I found Carson in the kitchen making his famous dish. “Hey, hope you don’t mind,” he said.

“Of course I don’t mind. This is still your house. We’re not divorced yet, and you have as much right to be here as I do. Actually, you have more.”

“Rumor was that you had to testify today,” he said.

“It was hell.”

“Jessie, people have done worse for reasons less noble. Not that I approve of what you did, but it wasn’t the unpardonable sin.”

“Are you saying you forgive me?”

“I’m saying I’m trying to. Kristal and I had a long talk. I think we’ve raised a missionary. She could be the next Mother Teresa if we were Catholic. Kristal thinks I should work on forgiving you. I’m willing to give it a try.”

“How can you forgive me? I’m the most selfish woman in town. I’ve been a lousy wife and mother, and I’ve broken up homes without giving a second thought to the pain I’d cause the wives of those men. I can’t forgive myself.”

“Then maybe we should all work on it together. As a family.”

I didn’t understand what he was saying. Was he trying to tell me he’d consider coming back? No. That couldn’t be. “What is it you want to do?”

Carson set the spoon down, took one of my hands and held it. “I’m not over what happened, Jessie. It might take a long time, but one thing is for sure: If I’m ever going to get over it, I have to start somewhere. I’d like to move back into the house. We’ll have separate rooms. I can fix up that room we were planning to make into a den. Maybe, in time, we can find our way back to each other.”

I wanted so much to kiss him. I’d never known a hero before, a white knight who rescued damsels in distress. But here was this man, whom I had shattered, offering to forgive me and to work things out. I’d taken him for granted once, but I’d never make that mistake again.

“I do have a few conditions,” he said.

Okay, I thought, here it comes.

“Kristal doesn’t want to do any more pageants. She’d rather work at the recreation center for underprivileged kids. Jen liked her old dance school better, and I can afford it. Lance wants to stick with soccer, but he doesn’t want to go to camp anymore, unless it’s one he picks for himself.”
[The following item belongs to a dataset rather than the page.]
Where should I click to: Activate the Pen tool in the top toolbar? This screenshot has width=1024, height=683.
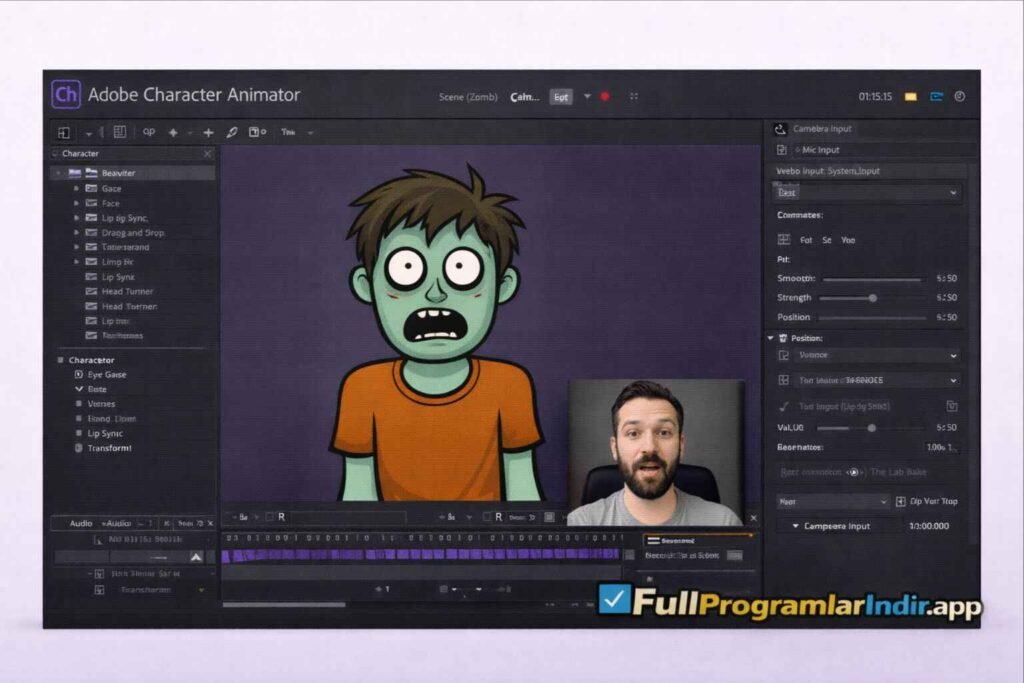(233, 131)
“That’s really not much to ask.”

Carson smiled. “Jessie, I think you’re finally growing up.”

He was right. I grew up in those months after my shameful exposure. In time, people stopped staring at me, and the other kids stopped teasing my children. It took a lot of work on Carson’s part, but he forgave me. Now we share a marriage that is the most precious thing in my life.

Not many women can say that it took them sixteen years to fall in love with their husbands; not many would want to. But it took me that long because I wasn’t seeing the blessings right before my eyes. I see them now, and I’ll never take them for granted again. I’ve finally forgiven myself, thanks to the love of my family.